Millets profits depend on the right kind of weather. Is this where you'd want to put your money?
Private equity investors are snapping up retailers at the moment. Icelandic operator Baugur is in the process of acquiring House of Fraser
(LSE: HOF)
, and Wyevale Garden Centres was recently bought out by West Coast Capital.
But why is this, when the outlook for retail spending is still uncertain? One answer may be that the buyers are taking a longer-term perspective than the stock market, and looking to the returns that will be made as spending inevitably increases over the years. Short-term concerns may result in a buying opportunity.
Another reason is that many retail earnings are strongly supported by cash flow. This allows the balance sheet to be geared up with relative safety, and cash returned to the investors. The more predictable these profits and cash flows, the more debt that can be taken on.
Over the summer, profit warnings by Blacks Leisure
(LSE: BSLA)
, owner of the Millets and Blacks chains, lead to a slump in the share price. This added fuel to the rumours that Mike Ashley, the entrepreneur behind Sports World, would make a bid for the company. Blacks has net cash on its books, has strong cash flow to back up any profits, but has the problem that both profits and cash flow are very hard to predict.
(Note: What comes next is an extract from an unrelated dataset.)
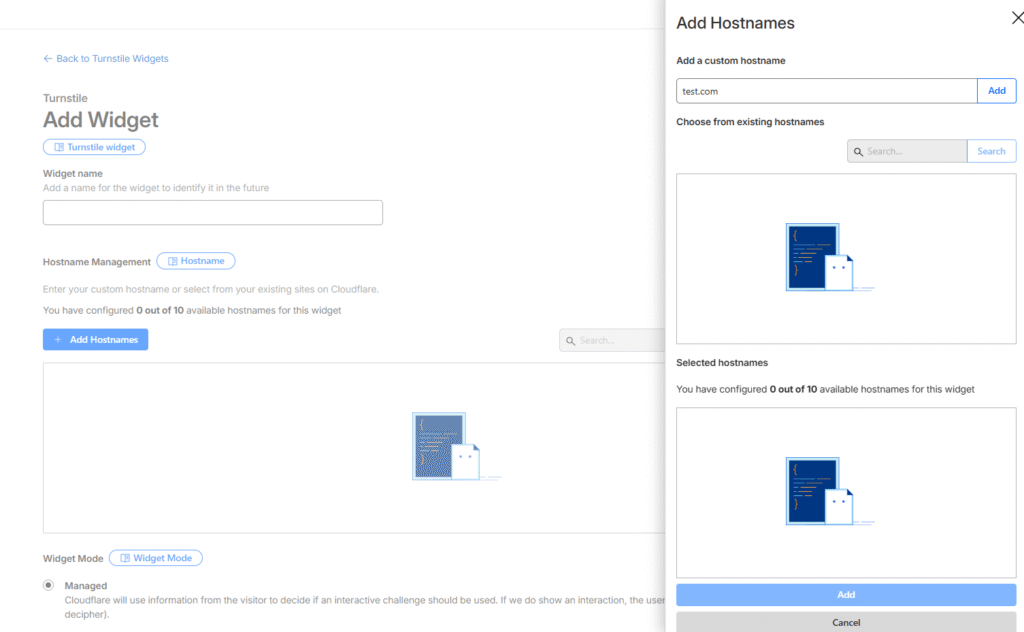Open the Widget Mode documentation badge
This screenshot has width=1024, height=632.
pos(156,558)
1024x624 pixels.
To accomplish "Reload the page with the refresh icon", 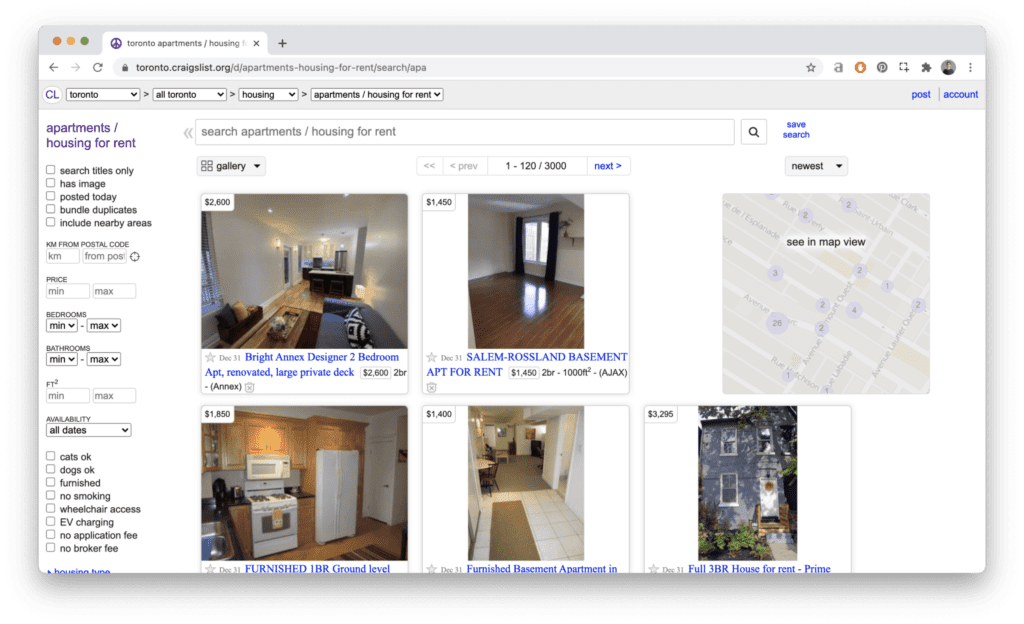I will click(98, 68).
So not all the boxes are ticked, but add in the synergies with Ashley's other businesses and you can see why people are speculating. The box that's not ticked, predictability, is an important issue though. Interim results this morning show the company barely breaking even, versus a healthy profit in the same period last year. Consider the following:
- The World Cup meant people stayed close to their televisions rather than out in the woods, and spent more time looking at football than playing it;
- No Glastonbury Festival meant lower sales of camping gear;
- Unseasonably warm and dry weather meant no need to stock up on rainwear;
- Competition intensified in the camping sector.
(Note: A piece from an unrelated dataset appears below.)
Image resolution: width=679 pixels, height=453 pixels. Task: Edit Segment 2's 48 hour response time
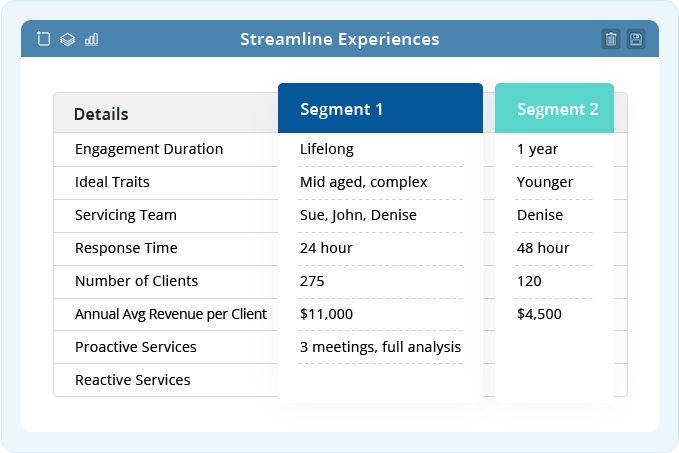point(554,248)
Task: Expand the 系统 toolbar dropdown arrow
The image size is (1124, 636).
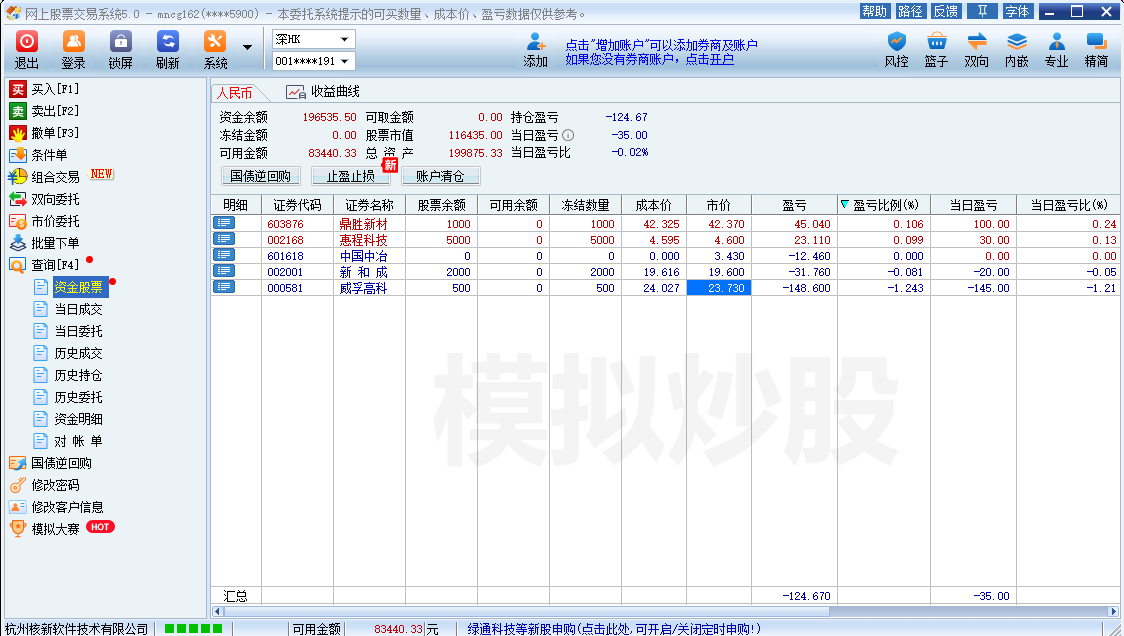Action: pos(247,48)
Profitability may return to what it was, just as unpredictably as it fell. Admittedly the fall in profit was flagged up in the profit warnings, but in each of these announcements the outlook statements had to be revised.
On a forward PE of in the high teens, I'd want earnings to be based on more than the random chance of co-operative weather. As I see it, the possibility of a bid is the only reason to hold Blacks shares at the moment.